We do, however, find merit to defendant's claim that he was deprived of a fair trial due to the erroneous admission of evidence indicative of prior illegal behavior. The focus here is on the testimony of defendant's acquaintance, Taylor Aubin, who described a trip she took with defendant to New York City in April 2013. They arrived at about 11:30 p.m. and met a person named Ty and his girlfriend on a sidewalk. After a brief conversation, the four drove in defendant's car to a nearby building. Defendant then had Aubin count $6,000 in cash, which he handed over to Ty. Ty went into a building and returned to the car about 45 minutes later. Ty then drove the group to his house, where defendant and Aubin stayed for a brief period and then left to return home, arriving at about 6:00 a.m. Aubin also testified how defendant later complained that Ty was bothering him to repay a debt, that he was not working and that he needed money to pay a lawyer. She also loaned defendant $670 and was repaid $600.

The stated purpose of this testimony was to demonstrate that defendant had a financial motive for the cocaine sale to Bruno. Evidence of prior bad acts or uncharged crimes may be admissible to show motive to commit a crime under one of the traditional Molineux exceptions-where the probative value exceeds its prejudicial effect (see People v. Molineux, 168 N.Y. 264, 293 [1901] ). That said, “there is usually no issue of motive in a drug sale case, as the seller's motivation is nearly always financial gain” (People v. Wilkinson, 71 AD3d 249, 255 [2010]; see generally People v. Alvino, 71 N.Y.2d 233, 242–243 [1987] ). Moreover, “evidence of similar uncharged crimes has probative value, but as a general rule it is excluded for policy reasons because it may induce the jury to base a finding of guilt on collateral matters or to convict a defendant because of his [or her] past” (People v. Alvino, 71 N.Y.2d at 241; see People v. Nicholas, 130 AD3d 1314, 1316 [2015] ). The Aubin story is highly suggestive of an illicit drug transaction, and it is difficult to discern any relevant impact other than to show defendant's criminal propensity. As this case largely turned on Colombe's credibility, we cannot characterize the error in admitting this evidence as harmless, notwithstanding County Court's curative instruction (see People v. Gray, 125 AD3d 1107, 1109 [2015]; People v. Allen, 13 AD3d 892, 894 [2004], lv denied 4 NY3d 883 [2005] ). Accordingly, we must reverse defendant's judgment of conviction and remit for a new trial. Given this outcome, defendant's remaining contentions have been rendered academic.
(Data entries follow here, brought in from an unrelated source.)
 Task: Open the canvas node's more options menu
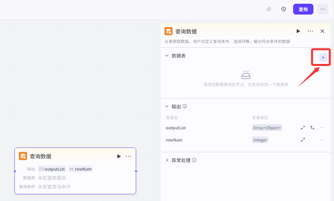128,156
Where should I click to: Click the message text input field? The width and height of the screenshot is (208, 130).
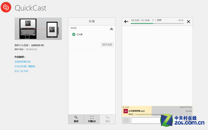pyautogui.click(x=146, y=121)
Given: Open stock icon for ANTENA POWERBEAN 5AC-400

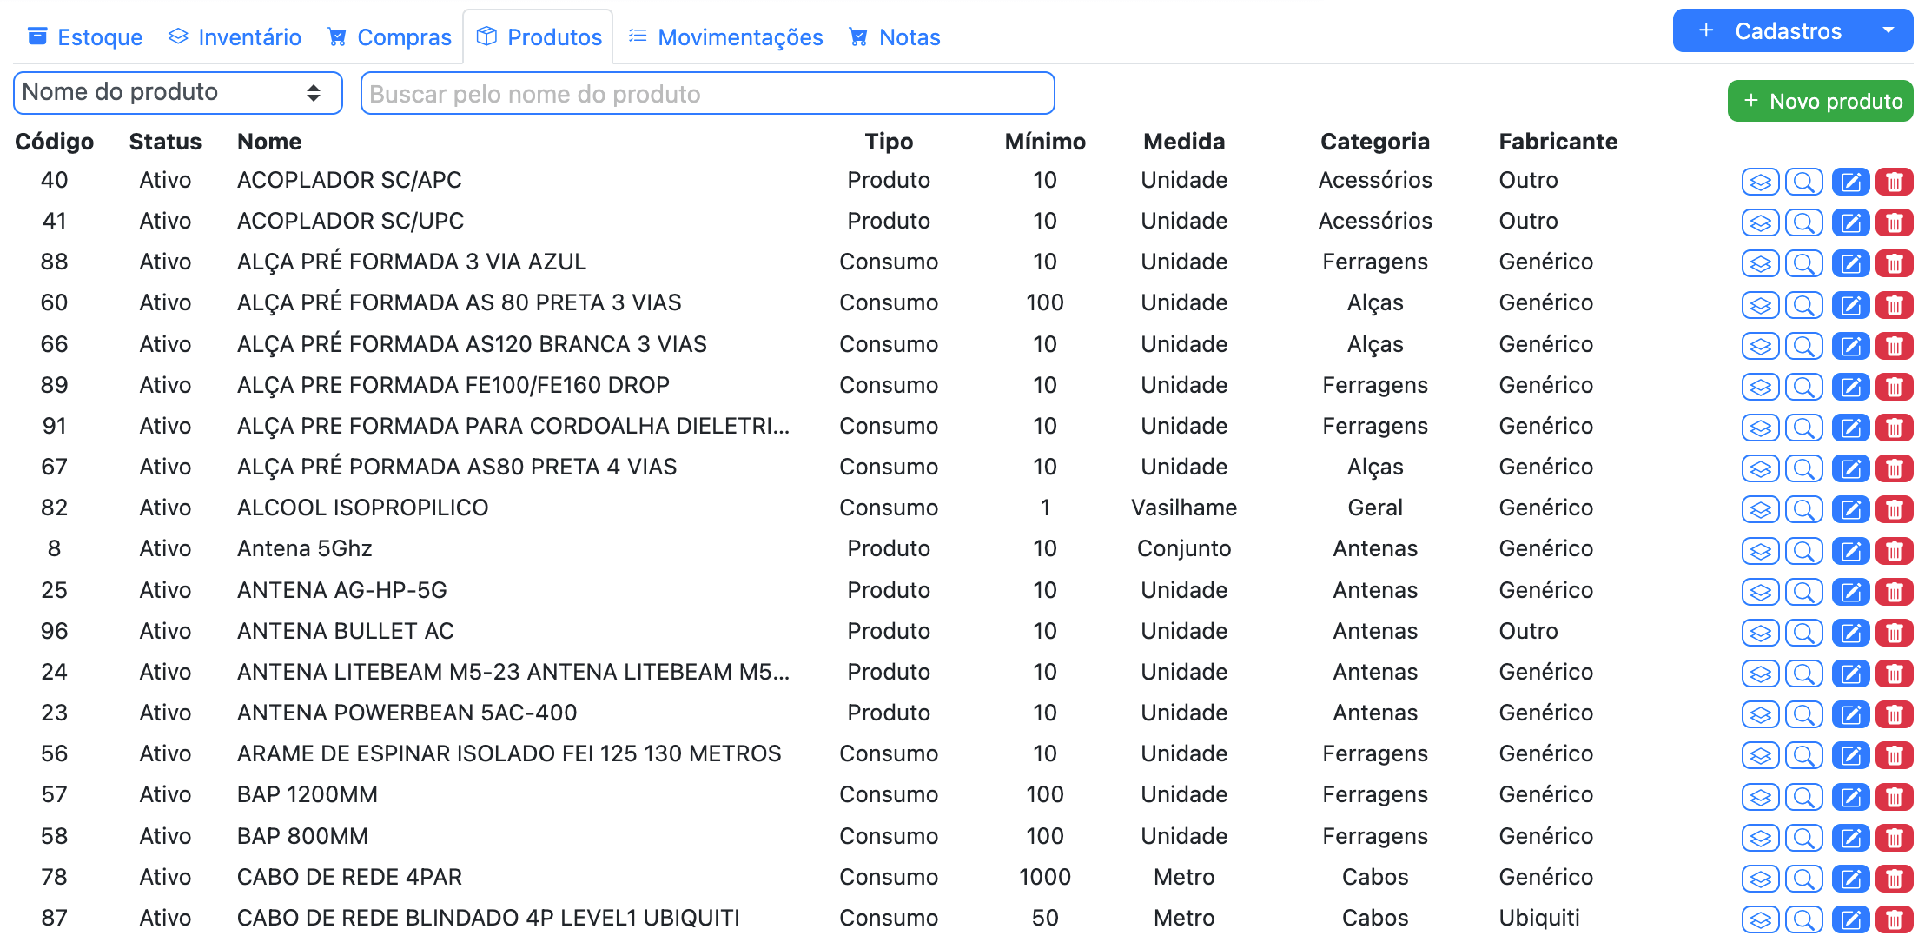Looking at the screenshot, I should (1760, 714).
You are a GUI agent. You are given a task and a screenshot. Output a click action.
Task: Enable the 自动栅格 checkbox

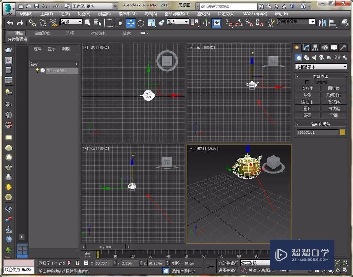tap(307, 82)
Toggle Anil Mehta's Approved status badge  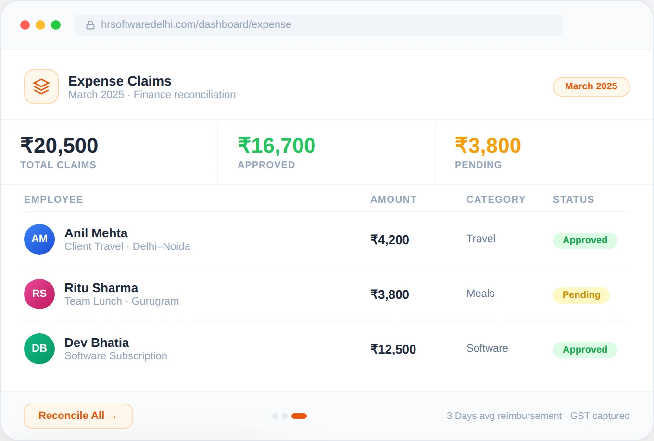(585, 240)
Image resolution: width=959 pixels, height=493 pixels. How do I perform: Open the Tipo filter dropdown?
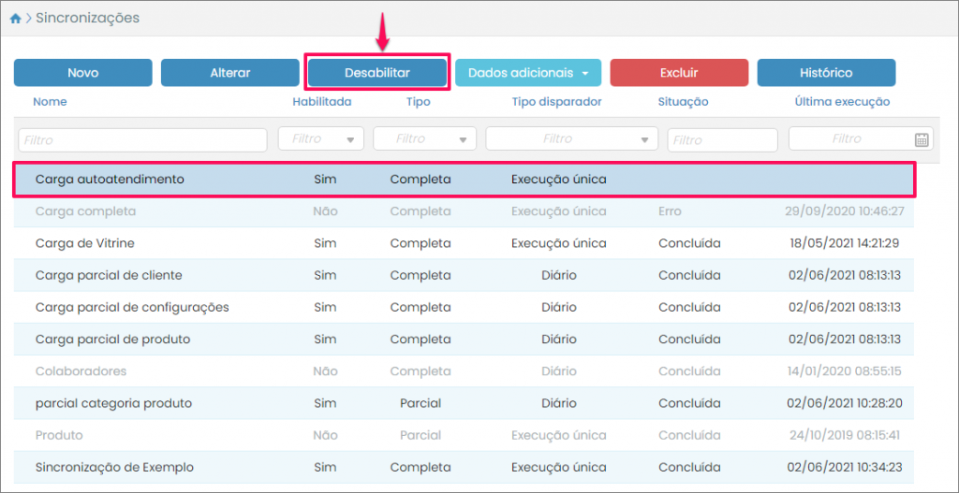coord(424,139)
ORDERED that the judgment is reversed, on the law, and matter remitted to the County Court of Warren County for a new trial.

FOOTNOTES

1.  While defendant moved prior to opening statements to dismiss the conspiracy count as jurisdictionally defective, County Court did not grant the motion until just prior to Colombe's testimony, on consent of the People.

LYNCH, J.

GARRY, J.P., ROSE, DEVINE and CLARK, JJ., concur.